Let me help you out a little bit.
GPS 101 will now begin.
The transmitters have on board atomic clocks. These are all sync'ed to what is known as GPS time. These transmitters send out signals which contain three pieces of data: The status of the transmitter, the position of the transmitter, and the current GPS time.
The receiver contains an antenna, a quartz clock, and a computer. When it receives a signal, it calculates the transit time of the signal based on the time stamp contained within the signal, and using the known speed of light, determines the receiver's distance from the transmitter. The receiver can be anywhere on the surface of a sphere whose radius is is the calculated distance from the transmitter.
After doing this for two signals, the receiver's possible location is now a circle where the two spheres intersect.
One more signal narrows the position to two locations.
Using the earth as a fourth sphere, it has located its position on the surface of the earth.

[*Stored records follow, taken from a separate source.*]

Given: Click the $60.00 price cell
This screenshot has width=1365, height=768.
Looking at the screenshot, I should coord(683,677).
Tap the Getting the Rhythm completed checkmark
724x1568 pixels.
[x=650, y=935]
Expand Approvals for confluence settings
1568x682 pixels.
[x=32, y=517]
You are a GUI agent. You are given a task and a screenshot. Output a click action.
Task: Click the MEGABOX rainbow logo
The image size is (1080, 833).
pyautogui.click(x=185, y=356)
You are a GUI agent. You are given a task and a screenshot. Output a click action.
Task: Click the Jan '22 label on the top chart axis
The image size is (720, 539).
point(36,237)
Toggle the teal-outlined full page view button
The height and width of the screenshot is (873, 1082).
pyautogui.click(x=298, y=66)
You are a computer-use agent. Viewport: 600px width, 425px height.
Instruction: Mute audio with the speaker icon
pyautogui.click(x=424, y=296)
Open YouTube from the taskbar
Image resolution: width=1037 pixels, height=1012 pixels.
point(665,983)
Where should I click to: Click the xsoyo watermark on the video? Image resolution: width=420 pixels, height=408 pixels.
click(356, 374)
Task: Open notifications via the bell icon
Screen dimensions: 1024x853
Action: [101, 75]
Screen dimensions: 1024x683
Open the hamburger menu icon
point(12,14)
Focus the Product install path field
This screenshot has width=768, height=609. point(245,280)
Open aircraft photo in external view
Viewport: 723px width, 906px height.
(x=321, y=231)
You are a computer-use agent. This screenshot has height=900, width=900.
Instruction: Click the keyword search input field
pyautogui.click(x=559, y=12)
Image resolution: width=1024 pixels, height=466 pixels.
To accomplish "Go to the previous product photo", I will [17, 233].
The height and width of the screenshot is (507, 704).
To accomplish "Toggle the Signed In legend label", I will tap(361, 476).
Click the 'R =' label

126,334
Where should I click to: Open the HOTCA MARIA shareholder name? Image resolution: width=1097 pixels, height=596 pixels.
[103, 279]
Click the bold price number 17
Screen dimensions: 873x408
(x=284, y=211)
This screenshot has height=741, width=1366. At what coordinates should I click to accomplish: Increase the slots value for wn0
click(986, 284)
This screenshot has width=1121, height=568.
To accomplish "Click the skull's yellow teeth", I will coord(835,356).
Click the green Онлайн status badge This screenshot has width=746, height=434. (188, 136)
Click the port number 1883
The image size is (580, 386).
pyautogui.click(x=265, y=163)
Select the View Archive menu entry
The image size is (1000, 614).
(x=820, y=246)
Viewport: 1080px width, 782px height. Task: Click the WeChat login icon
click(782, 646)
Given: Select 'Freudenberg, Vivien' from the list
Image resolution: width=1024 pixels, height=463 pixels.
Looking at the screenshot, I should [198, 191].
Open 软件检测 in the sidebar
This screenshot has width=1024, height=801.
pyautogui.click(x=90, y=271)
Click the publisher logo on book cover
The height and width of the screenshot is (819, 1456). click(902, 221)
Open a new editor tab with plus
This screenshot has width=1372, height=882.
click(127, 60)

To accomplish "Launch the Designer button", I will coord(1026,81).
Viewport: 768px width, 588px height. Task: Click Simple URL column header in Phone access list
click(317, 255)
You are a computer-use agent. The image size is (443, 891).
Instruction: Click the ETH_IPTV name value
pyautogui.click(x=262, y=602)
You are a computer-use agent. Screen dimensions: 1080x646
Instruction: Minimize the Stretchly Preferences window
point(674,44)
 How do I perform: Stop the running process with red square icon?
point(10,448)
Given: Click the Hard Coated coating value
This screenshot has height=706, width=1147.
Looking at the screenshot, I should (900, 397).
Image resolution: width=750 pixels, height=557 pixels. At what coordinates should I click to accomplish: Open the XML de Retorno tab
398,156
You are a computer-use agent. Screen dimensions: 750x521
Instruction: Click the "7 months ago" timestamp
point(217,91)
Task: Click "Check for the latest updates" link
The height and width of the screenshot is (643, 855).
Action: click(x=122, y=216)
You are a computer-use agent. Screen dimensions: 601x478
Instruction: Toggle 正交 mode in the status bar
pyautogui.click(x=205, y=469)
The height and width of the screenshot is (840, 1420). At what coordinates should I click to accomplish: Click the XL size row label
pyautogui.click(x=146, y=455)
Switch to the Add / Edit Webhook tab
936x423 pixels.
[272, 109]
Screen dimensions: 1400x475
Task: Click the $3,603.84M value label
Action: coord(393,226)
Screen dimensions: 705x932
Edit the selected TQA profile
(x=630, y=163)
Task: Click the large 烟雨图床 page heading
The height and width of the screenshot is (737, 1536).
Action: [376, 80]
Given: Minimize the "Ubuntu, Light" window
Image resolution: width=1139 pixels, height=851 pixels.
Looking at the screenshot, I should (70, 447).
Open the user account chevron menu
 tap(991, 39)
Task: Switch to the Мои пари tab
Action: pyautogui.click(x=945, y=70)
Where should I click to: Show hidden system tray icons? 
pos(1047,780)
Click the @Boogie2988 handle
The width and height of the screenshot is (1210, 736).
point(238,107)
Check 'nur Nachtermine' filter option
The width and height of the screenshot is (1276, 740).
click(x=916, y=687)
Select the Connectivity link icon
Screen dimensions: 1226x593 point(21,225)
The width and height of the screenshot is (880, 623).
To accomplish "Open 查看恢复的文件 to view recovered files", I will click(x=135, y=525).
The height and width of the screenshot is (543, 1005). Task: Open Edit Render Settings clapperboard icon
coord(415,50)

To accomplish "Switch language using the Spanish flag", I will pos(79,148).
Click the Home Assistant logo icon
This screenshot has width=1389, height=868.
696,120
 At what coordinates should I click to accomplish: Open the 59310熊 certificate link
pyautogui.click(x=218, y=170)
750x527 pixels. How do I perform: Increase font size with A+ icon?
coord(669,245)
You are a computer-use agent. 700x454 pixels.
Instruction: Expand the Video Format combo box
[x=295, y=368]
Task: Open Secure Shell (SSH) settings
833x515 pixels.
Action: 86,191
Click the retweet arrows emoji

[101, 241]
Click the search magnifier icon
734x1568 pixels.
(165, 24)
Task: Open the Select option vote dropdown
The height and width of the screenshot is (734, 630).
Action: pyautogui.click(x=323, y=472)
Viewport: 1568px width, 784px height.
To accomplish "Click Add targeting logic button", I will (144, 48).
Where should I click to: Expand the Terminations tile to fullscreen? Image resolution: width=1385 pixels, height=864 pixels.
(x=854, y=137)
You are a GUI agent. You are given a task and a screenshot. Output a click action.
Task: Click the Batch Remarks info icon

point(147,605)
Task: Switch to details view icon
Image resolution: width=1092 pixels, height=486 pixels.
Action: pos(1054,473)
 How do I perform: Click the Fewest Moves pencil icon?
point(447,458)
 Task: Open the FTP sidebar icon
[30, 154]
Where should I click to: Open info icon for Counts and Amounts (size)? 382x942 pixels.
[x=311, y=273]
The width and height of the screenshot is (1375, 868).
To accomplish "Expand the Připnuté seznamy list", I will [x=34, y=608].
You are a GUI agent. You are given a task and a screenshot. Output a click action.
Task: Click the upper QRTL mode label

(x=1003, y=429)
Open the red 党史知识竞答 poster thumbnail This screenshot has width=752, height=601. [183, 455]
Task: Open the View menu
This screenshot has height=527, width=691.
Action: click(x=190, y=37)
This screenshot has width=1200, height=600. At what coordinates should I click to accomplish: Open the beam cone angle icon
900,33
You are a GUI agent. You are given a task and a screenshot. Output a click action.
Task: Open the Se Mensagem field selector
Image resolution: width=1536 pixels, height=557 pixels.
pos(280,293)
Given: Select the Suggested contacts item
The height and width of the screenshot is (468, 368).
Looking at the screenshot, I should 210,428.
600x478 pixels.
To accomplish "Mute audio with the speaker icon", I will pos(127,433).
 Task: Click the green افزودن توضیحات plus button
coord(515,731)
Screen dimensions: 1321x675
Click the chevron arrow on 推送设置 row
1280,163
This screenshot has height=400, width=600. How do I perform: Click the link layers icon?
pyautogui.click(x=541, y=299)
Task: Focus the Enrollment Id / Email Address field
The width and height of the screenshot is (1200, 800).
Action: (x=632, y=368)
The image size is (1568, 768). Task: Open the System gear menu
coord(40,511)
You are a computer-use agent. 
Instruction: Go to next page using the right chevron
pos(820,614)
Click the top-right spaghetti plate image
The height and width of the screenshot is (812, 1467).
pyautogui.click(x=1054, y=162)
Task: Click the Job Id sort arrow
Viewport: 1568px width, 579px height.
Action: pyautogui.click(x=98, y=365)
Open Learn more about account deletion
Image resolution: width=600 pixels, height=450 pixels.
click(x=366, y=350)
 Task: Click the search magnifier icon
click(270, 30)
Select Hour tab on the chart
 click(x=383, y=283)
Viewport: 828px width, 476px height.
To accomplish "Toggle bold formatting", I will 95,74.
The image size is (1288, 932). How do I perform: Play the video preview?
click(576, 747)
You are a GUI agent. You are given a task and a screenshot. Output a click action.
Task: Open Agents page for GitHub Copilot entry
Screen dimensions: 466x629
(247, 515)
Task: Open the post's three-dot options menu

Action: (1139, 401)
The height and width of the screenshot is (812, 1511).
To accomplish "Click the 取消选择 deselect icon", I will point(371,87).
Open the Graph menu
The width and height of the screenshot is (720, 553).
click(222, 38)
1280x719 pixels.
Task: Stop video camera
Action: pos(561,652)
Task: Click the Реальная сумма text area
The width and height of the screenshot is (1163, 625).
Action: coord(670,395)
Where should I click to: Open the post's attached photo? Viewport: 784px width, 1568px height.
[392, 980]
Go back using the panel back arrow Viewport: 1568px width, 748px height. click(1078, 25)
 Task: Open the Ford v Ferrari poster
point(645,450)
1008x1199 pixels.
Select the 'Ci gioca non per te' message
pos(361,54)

Now, at start up, the receiver has no idea what the current GPS time is. In order for it to set its clock without the lag caused by signal transit time, it must aquire four signals. Knowing there is only a small time error, the receiver begins to calculate a time that would cause all four spheres to intersect at one point in space. Since there is only one value for time that would allow this, it now knows GPS time, and sets its quartz clock accordingly.
It now needs only three signals to calculate its position.
Without the atomic clocks on the transmitters, time synchronization between the transmitters would not be possible and the receiver would be getting different time values for each signal. This means that the location spheres would intermittently not intersect or two would meet at a single point in the upper atmosphere, making GPS useless.